Using DSpace installation in: C:\dspace5
Testing basic PMH access:  38726 [main] DEBUG ORG.oclc.oai.harvester2.verb.HarvesterVerb  - requestURL=https://demo.dspace.org/oai/request?verb=Identify
40198 [main] DEBUG ORG.oclc.oai.harvester2.verb.HarvesterVerb  - responseCode=200
40205 [main] DEBUG ORG.oclc.oai.harvester2.verb.HarvesterVerb  - contentEncoding=null
41265 [main] DEBUG ORG.oclc.oai.harvester2.verb.HarvesterVerb  - requestURL=https://demo.dspace.org/oai/request?verb=ListMetadataFormats
41278 [main] DEBUG ORG.oclc.oai.harvester2.verb.HarvesterVerb  - responseCode=200
41284 [main] DEBUG ORG.oclc.oai.harvester2.verb.HarvesterVerb  - contentEncoding=null
41292 [main] DEBUG ORG.oclc.oai.harvester2.verb.HarvesterVerb  - requestURL=https://demo.dspace.org/oai/request?verb=ListMetadataFormats
41350 [main] DEBUG ORG.oclc.oai.harvester2.verb.HarvesterVerb  - responseCode=200
41398 [main] DEBUG ORG.oclc.oai.harvester2.verb.HarvesterVerb  - contentEncoding=null
OK

Testing ORE support:  41541 [main] DEBUG ORG.oclc.oai.harvester2.verb.HarvesterVerb  - requestURL=https://demo.dspace.org/oai/request?verb=Identify
41555 [main] DEBUG ORG.oclc.oai.harvester2.verb.HarvesterVerb  - responseCode=200
41555 [main] DEBUG ORG.oclc.oai.harvester2.verb.HarvesterVerb  - contentEncoding=null
41557 [main] DEBUG ORG.oclc.oai.harvester2.verb.HarvesterVerb  - requestURL=https://demo.dspace.org/oai/request?verb=ListMetadataFormats
41566 [main] DEBUG ORG.oclc.oai.harvester2.verb.HarvesterVerb  - responseCode=200
41570 [main] DEBUG ORG.oclc.oai.harvester2.verb.HarvesterVerb  - contentEncoding=null
41573 [main] DEBUG ORG.oclc.oai.harvester2.verb.HarvesterVerb  - requestURL=https://demo.dspace.org/oai/request?verb=ListMetadataFormats
41591 [main] DEBUG ORG.oclc.oai.harvester2.verb.HarvesterVerb  - responseCode=200
41591 [main] DEBUG ORG.oclc.oai.harvester2.verb.HarvesterVerb  - contentEncoding=null
OK

41604 [main] DEBUG net.sf.ehcache.CacheManager  - CacheManager already shutdown

This is related with proxy of my dspace application or the application oai service collected?

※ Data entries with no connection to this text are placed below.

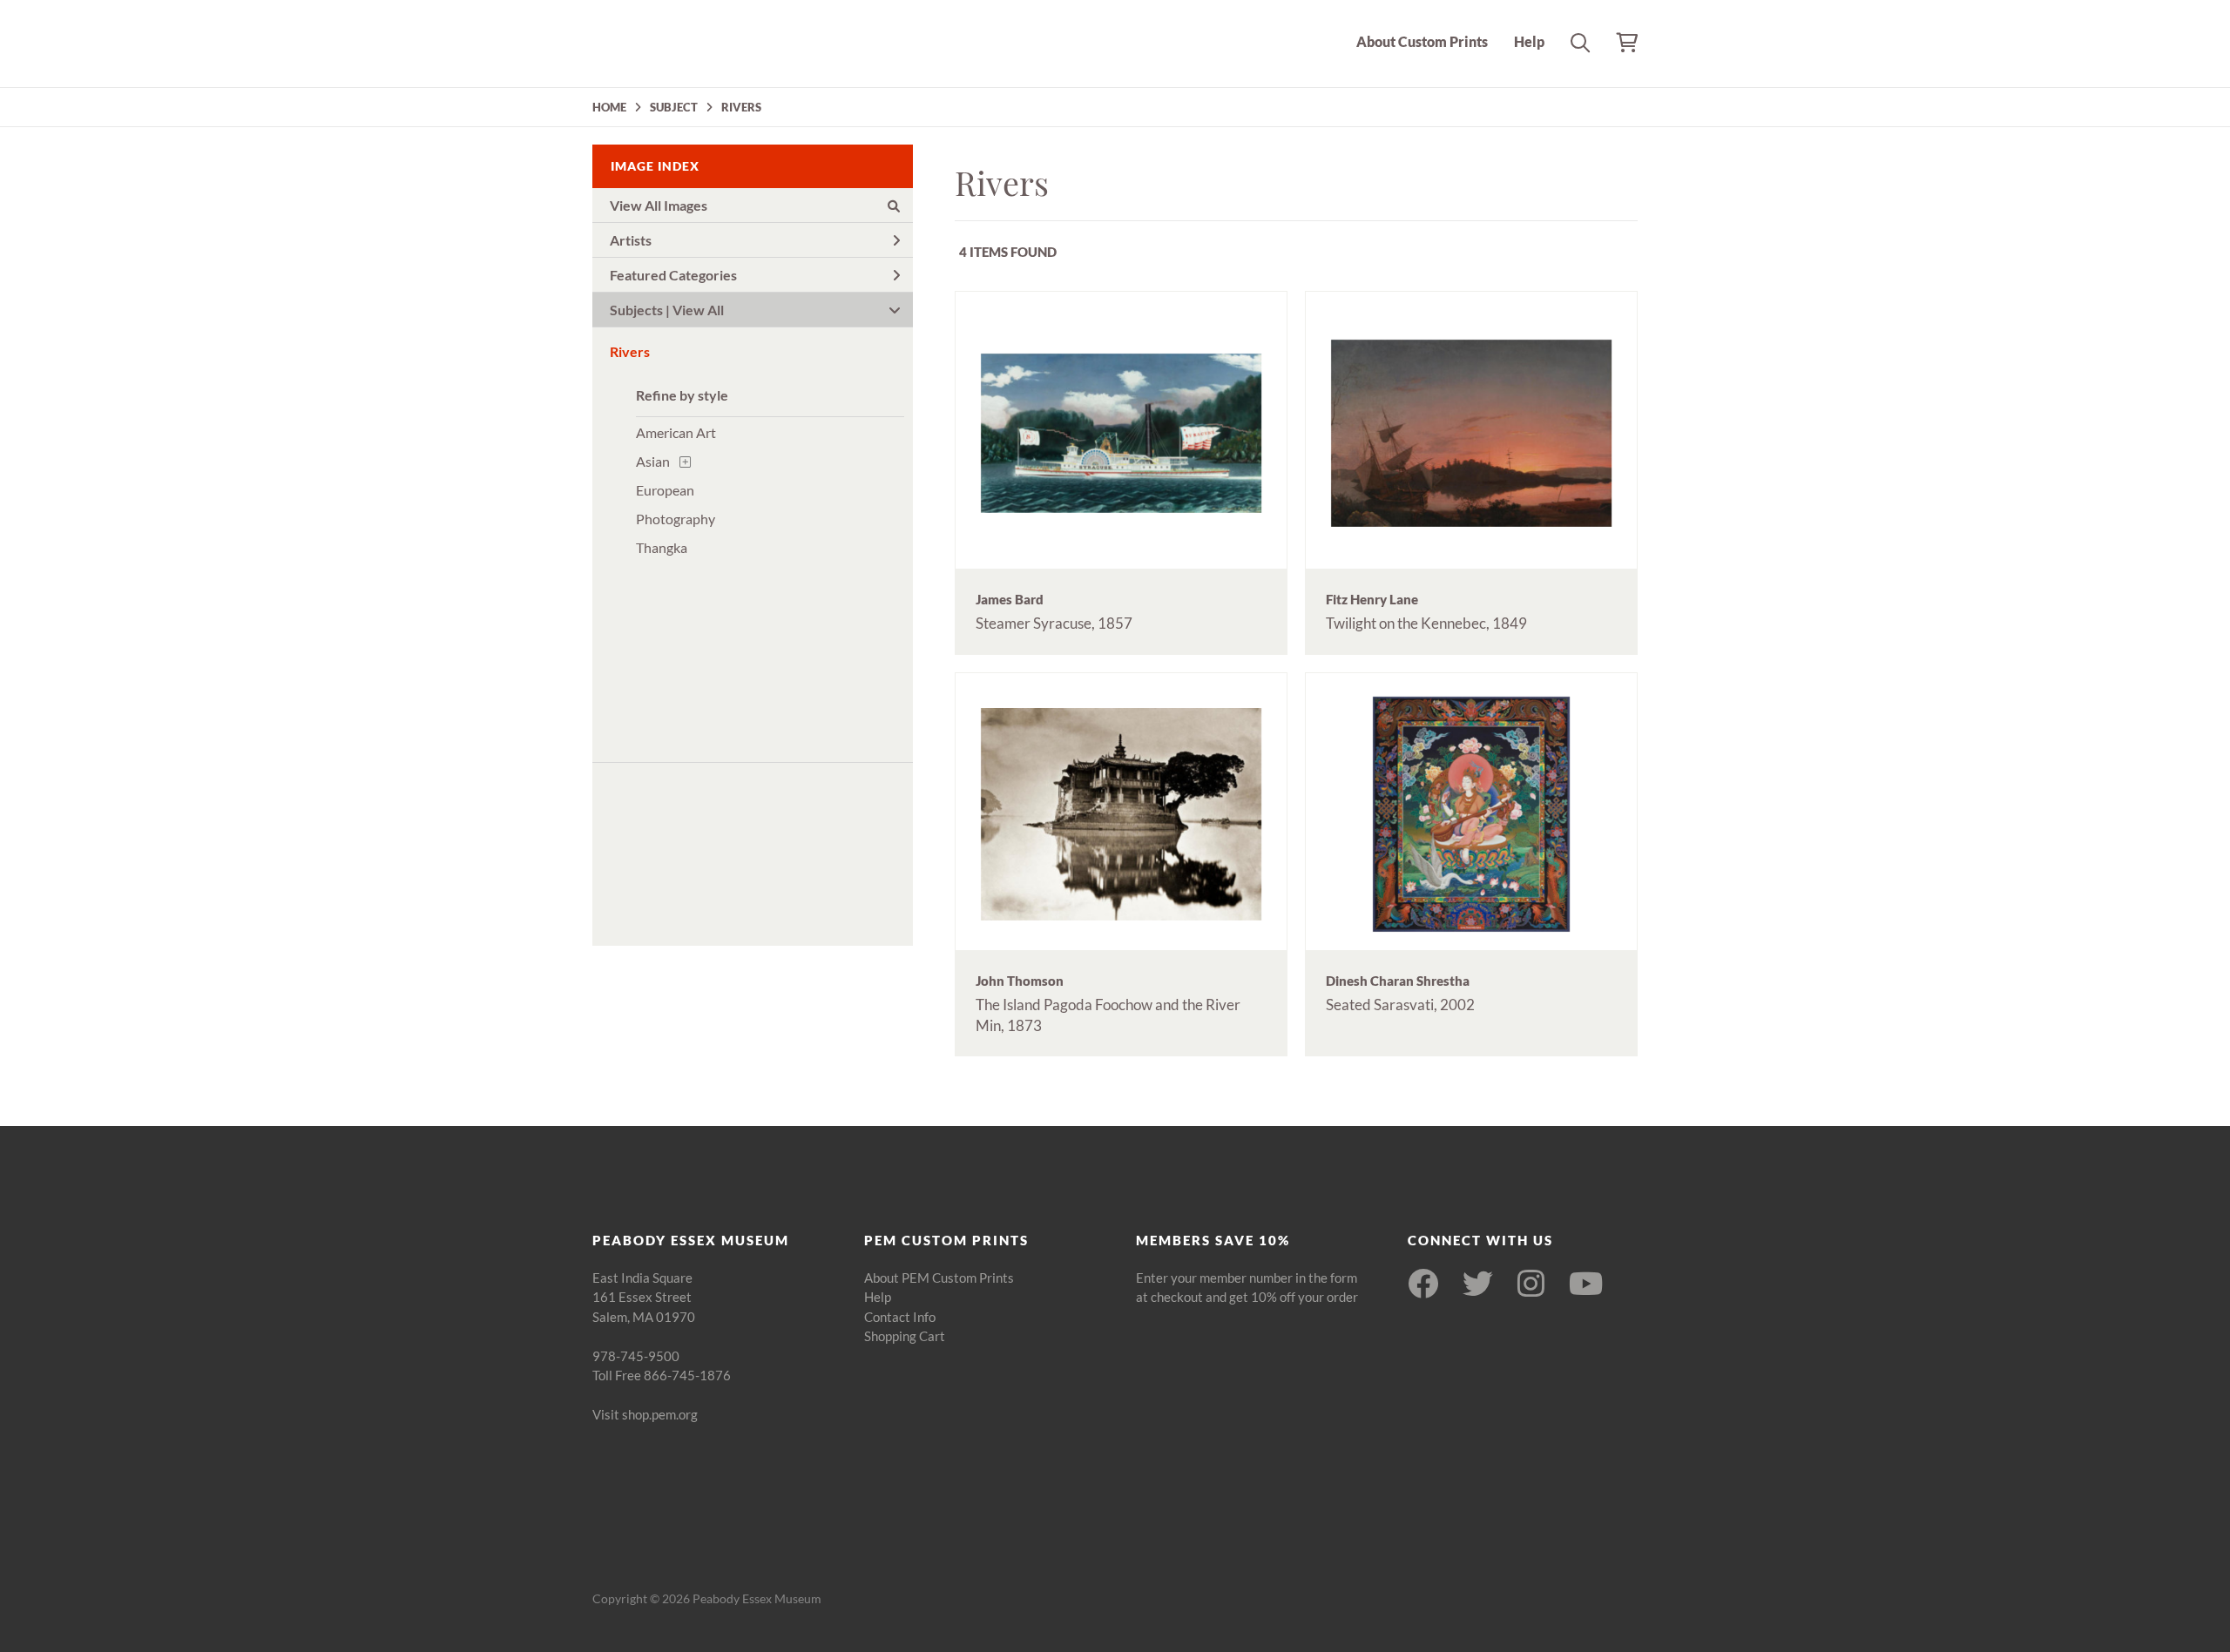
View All (698, 309)
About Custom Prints (1422, 41)
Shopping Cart (904, 1336)
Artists (631, 240)
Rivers (630, 351)
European (665, 490)
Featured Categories (673, 274)
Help (1529, 41)
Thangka (661, 547)
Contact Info (900, 1317)
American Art (676, 432)
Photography (675, 518)
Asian (653, 461)
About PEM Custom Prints (939, 1277)
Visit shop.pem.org (645, 1414)
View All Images (658, 205)
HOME (609, 107)
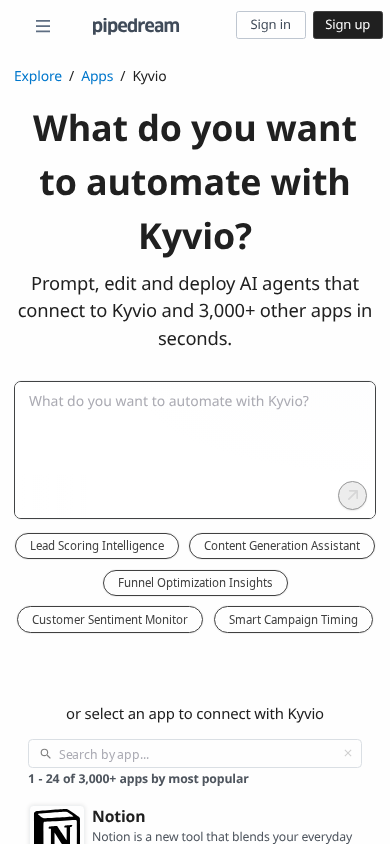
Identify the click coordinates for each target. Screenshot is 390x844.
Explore (38, 76)
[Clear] (348, 753)
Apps (97, 76)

My proxy configurations are sett correctly:

http.proxy.host= http://myproxy.org

http.proxy.port = 8080

I tested too, in others environments dspace without proxy and including in the demo.dspace.org/xmlui. it returns the same error:

  • OAI server could not be reached.

I honestly am not able to see the problem or how to solve this


Solution

  • If I open up your OAI landing page at https://repositorioaberto.uab.pt/oai/request?verb=Identify

    I see that the links for the OAI verbs do not conform to the original URL

    http://repositorioaberto.uab.pt/oaiextended/request?verb=ListSets

    Can you explain why "oaiextended" is part of the path? Could this be the source of the problem?